> _Extrait du document_:
*-*-*
J’ai vite résolu – j’aimerais dire que c’était à la date prévue pour ma presta­tion – d’aller voir d’où je vous aurais parlé, si les choses avaient suivi leur cours. Lorsque j’ai pour la première fois entrevu les bâches blanches des tentes de la clinique de dépistage, elles m’ont semblé les émules de celles que l’armée américaine plante au pied du vaisseau extraterrestre dans Arrival, ce film hollywoodien de notre compa­triote Denis Villeneuve. J’imagi­nais les techni­ciens en combinaison hazmat qui s’affairaient à l’intérieur, tendant les languettes de l’inquié­tude aux citoyens éberlués de se retrouver en plein scénario catastrophe. Et ce, au lieu même où ces derniers s’étaient habitués à aller au concert, à la fête.

La Place des Festivals a été transformée en décor de film de science-fiction vécue. Je crois que quel­que chose, dans les récits et les images que nous consommons à longueur de jour, nous avait accou­tumés à l’éventualité de la crise, et lorsqu’un beau vendredi douze mars – Douzeday Dooms­day – au Québec et sur Terre, les autorités ont décidé d’alerter la population à la menace qui flottait dans les airs, nous nous sommes si vite, et si docile­ment, adaptés à la donne, qu’il m’a semblé que nous acceptions une vérité cachée depuis des lustres au fond de notre pensée. La fiction, je n’ai de cesse de le répéter, fait aussi partie de la réalité, et nous avait donc prépa­rés, un tant soit peu, à bascu­ler dans l’expérience. Mon invo­cation de ce terme cher aux scientifiques de toutes les persua­sions est loin d’être innocent. La pandémie nous a propulsés dans l’urgence de l’hypo­thèse, et nous nous adaptons, tant bien que mal, à une nouvelle forme de solida­rité, qui ouvre également la voie à une forme nouvelle de contrôle social.
*-*-*
> _Données fournies_:
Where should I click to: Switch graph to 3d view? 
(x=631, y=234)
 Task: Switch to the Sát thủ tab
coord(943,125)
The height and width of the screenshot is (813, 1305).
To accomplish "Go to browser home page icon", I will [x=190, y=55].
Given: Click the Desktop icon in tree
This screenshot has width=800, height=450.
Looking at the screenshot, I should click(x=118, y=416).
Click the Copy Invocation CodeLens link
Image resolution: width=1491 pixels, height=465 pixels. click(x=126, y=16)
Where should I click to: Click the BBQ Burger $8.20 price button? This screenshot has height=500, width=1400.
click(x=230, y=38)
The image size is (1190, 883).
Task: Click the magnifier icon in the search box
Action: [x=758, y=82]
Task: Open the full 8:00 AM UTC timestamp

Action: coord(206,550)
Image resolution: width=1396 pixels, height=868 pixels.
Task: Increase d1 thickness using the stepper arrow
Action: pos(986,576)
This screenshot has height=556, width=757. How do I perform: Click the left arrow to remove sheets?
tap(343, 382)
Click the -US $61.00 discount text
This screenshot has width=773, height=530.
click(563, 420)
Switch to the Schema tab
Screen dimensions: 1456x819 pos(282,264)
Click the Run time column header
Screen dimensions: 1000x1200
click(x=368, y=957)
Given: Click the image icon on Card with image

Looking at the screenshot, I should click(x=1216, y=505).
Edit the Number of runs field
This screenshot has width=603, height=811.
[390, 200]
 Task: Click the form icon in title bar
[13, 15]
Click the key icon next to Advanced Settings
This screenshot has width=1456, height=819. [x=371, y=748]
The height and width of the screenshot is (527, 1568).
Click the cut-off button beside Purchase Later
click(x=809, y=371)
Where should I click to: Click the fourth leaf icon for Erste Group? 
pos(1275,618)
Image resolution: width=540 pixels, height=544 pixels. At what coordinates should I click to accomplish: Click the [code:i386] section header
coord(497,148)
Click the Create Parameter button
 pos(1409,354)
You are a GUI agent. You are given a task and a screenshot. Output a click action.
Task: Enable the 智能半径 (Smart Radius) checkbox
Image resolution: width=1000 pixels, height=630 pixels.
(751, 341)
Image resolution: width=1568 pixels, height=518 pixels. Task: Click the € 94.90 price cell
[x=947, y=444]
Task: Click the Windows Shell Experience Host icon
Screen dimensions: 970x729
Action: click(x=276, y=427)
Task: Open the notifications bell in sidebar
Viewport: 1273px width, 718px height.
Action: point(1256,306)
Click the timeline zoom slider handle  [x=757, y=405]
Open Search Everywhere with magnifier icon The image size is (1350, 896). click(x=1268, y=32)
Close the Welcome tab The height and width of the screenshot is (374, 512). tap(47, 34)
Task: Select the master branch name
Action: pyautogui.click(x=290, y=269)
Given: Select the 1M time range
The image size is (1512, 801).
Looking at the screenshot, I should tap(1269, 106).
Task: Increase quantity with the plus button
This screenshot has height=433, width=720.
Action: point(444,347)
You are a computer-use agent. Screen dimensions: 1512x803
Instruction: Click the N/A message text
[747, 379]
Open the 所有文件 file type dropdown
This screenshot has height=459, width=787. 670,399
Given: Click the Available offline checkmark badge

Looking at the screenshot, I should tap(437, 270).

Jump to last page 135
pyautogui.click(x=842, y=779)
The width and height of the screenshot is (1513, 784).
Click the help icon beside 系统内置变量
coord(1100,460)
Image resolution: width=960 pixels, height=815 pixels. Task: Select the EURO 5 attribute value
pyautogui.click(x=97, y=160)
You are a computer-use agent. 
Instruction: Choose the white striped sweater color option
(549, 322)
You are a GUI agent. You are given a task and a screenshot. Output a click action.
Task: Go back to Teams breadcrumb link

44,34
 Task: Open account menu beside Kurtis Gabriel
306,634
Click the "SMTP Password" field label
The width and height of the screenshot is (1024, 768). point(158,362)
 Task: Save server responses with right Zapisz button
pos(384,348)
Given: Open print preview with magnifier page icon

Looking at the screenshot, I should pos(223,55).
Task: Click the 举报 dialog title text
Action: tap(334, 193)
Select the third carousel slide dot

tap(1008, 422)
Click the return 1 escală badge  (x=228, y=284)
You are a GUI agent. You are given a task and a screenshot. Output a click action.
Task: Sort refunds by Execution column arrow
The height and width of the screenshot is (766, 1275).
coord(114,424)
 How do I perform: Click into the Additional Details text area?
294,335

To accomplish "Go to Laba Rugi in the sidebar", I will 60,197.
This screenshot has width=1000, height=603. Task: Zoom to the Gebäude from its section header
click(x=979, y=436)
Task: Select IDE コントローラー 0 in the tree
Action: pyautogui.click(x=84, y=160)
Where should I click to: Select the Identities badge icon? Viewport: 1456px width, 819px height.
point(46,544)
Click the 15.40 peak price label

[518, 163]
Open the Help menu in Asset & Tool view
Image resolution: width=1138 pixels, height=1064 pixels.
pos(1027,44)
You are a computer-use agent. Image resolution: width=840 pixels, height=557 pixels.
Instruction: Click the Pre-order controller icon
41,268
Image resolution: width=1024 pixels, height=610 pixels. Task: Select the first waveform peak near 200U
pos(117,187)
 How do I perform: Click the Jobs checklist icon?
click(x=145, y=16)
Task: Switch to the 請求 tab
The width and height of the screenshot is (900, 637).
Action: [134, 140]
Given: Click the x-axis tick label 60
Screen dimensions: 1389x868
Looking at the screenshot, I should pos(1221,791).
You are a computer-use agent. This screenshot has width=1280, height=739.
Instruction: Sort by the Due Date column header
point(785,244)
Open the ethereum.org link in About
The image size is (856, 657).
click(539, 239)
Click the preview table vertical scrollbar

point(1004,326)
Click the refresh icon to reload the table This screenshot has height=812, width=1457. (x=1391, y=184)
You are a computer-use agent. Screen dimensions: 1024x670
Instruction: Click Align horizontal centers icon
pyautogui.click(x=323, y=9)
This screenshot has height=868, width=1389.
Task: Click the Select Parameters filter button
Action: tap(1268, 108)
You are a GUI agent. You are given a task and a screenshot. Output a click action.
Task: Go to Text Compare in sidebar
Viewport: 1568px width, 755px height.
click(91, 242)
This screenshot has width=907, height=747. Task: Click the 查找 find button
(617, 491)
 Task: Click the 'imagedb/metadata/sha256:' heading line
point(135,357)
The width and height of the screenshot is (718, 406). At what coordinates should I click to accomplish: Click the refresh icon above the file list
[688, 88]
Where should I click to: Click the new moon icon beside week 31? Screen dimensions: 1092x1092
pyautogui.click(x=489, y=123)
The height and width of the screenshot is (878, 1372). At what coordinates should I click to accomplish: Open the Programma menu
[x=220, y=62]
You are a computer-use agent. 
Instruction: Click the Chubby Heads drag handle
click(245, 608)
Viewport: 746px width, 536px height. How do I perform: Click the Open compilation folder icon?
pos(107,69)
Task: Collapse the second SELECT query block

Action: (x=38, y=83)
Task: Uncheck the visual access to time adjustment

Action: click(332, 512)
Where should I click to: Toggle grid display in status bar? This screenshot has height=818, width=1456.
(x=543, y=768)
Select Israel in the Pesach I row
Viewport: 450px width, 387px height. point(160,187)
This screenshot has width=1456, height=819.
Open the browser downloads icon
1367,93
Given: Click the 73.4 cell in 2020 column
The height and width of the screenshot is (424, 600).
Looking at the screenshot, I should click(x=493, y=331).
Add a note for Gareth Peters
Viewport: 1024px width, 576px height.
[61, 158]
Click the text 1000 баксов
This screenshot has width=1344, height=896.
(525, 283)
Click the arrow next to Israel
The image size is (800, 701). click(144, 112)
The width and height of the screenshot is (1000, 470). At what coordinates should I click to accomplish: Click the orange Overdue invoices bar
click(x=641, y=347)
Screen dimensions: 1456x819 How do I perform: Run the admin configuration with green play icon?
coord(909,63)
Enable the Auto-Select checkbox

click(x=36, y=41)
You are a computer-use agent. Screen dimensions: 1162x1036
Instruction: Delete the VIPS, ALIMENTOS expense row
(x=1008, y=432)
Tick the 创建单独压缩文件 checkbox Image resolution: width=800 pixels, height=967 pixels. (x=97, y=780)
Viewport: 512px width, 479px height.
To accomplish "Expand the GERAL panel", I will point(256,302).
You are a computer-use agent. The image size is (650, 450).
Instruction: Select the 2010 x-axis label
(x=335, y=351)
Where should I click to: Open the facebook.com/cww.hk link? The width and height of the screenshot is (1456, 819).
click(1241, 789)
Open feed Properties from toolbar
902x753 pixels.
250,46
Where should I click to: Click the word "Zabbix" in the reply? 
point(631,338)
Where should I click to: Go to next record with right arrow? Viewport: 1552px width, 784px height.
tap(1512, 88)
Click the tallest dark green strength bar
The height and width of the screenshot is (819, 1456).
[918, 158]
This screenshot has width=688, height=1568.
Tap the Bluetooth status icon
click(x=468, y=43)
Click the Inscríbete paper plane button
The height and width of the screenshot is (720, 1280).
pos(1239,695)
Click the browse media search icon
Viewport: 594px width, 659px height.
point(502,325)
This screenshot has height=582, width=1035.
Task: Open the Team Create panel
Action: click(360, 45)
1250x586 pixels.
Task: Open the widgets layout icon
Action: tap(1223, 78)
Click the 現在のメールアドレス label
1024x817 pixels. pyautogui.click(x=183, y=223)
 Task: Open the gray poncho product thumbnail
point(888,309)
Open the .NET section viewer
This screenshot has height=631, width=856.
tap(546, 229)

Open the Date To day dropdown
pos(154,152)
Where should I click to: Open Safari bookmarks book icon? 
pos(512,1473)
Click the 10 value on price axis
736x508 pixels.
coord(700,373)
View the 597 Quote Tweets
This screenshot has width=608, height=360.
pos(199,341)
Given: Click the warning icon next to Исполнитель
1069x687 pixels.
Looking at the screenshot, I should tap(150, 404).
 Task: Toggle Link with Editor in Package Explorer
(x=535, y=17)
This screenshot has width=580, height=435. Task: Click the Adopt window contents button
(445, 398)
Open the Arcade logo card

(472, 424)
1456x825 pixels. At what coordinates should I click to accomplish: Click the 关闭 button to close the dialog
*-*-*
> _Votre travail_:
#1 Renvoyez sans modification les lignes des entrées, de celle qui contient « Viewport: 746px width, 536px » à celle qui contient « The image size is (800, 701). click(144, 112) », les deux incluses.
#2 Prolongez l'extrait sur la pandémie et la Place des Festivals à partir de sa dernière phrase.
L'extrait et les entrées n'ont aucun lien entre eux.

> _Réponses par tâche_:
#1
Viewport: 746px width, 536px height. How do I perform: Click the Open compilation folder icon?
pos(107,69)
Task: Collapse the second SELECT query block

Action: (x=38, y=83)
Task: Uncheck the visual access to time adjustment

Action: click(332, 512)
Where should I click to: Toggle grid display in status bar? This screenshot has height=818, width=1456.
(x=543, y=768)
Select Israel in the Pesach I row
Viewport: 450px width, 387px height. point(160,187)
This screenshot has width=1456, height=819.
Open the browser downloads icon
1367,93
Given: Click the 73.4 cell in 2020 column
The height and width of the screenshot is (424, 600).
Looking at the screenshot, I should click(x=493, y=331).
Add a note for Gareth Peters
Viewport: 1024px width, 576px height.
[61, 158]
Click the text 1000 баксов
This screenshot has width=1344, height=896.
(525, 283)
Click the arrow next to Israel
The image size is (800, 701). click(144, 112)

#2
Lorsque je cherche des comparables – un tel saisisse­ment de l’espace public – dans l’histoire récente de ma ville, je me prends à penser à la crise d’octobre

1970,


à la tempête de verglas de

1998


ou au Printemps érable de

2012.


L’ingérence fédérale, les rigueurs de l’hiver et l’émotion populaire, vécue comme une fin en soi – la défaite est après tout un des mythes fonda­teurs du Québec –, sont des traits caracté­ristiques de notre culture. Elles représentent aussi trois façons distinctes de bloquer les artères de la ville. La pandémie en est une nouvelle.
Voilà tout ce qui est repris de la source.